* **CHALLENGE**:
Convert the rows from the line with "You are a computer-use agent. The image" up to and including the line with "pyautogui.click(x=869, y=25)" into a two-column CSV with the headers text and answer. Give one CSV line per row, and put each value in a single quoted field with its line breaks replaced by spaces.
★ ★ ★
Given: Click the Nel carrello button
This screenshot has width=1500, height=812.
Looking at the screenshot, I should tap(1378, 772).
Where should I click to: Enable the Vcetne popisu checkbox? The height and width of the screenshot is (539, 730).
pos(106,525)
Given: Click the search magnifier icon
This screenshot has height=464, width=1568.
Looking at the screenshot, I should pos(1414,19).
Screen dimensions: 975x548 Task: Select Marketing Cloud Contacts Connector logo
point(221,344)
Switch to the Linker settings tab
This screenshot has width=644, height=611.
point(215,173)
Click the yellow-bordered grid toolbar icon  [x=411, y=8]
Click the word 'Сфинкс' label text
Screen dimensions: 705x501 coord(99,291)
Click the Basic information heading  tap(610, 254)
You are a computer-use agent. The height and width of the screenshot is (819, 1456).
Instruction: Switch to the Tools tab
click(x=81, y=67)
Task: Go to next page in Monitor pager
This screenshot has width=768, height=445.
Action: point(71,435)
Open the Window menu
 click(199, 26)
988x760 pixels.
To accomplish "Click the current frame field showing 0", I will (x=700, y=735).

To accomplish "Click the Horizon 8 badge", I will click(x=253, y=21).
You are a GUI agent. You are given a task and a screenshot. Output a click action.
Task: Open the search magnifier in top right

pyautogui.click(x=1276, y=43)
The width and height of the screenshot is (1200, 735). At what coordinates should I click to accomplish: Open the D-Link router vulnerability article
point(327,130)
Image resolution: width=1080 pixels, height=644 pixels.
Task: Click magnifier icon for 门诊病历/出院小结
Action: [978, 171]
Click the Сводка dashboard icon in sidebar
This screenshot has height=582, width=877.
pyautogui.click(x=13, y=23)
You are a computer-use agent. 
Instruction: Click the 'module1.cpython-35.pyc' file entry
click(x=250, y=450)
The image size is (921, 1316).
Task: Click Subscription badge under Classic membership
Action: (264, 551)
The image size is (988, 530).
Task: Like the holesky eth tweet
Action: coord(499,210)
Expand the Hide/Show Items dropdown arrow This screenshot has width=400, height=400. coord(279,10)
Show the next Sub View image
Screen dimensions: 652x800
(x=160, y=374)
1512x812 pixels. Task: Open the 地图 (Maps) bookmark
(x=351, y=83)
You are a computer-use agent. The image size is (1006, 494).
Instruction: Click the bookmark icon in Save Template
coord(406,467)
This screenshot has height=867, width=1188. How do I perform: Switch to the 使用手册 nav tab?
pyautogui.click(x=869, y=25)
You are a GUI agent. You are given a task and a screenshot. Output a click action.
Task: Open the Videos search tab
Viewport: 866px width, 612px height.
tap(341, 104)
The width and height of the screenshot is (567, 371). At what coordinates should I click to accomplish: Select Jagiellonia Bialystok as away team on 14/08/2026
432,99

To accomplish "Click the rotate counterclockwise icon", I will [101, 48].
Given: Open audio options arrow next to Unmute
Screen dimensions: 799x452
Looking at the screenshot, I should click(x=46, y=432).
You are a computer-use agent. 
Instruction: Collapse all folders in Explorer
★ ★ ★
* **RESPONSE FOR THIS EXERCISE**:
text,answer
"You are a computer-use agent. The image size is (1006, 494). Instruction: Click the bookmark icon in Save Template","coord(406,467)"
"This screenshot has height=867, width=1188. How do I perform: Switch to the 使用手册 nav tab?","pyautogui.click(x=869, y=25)"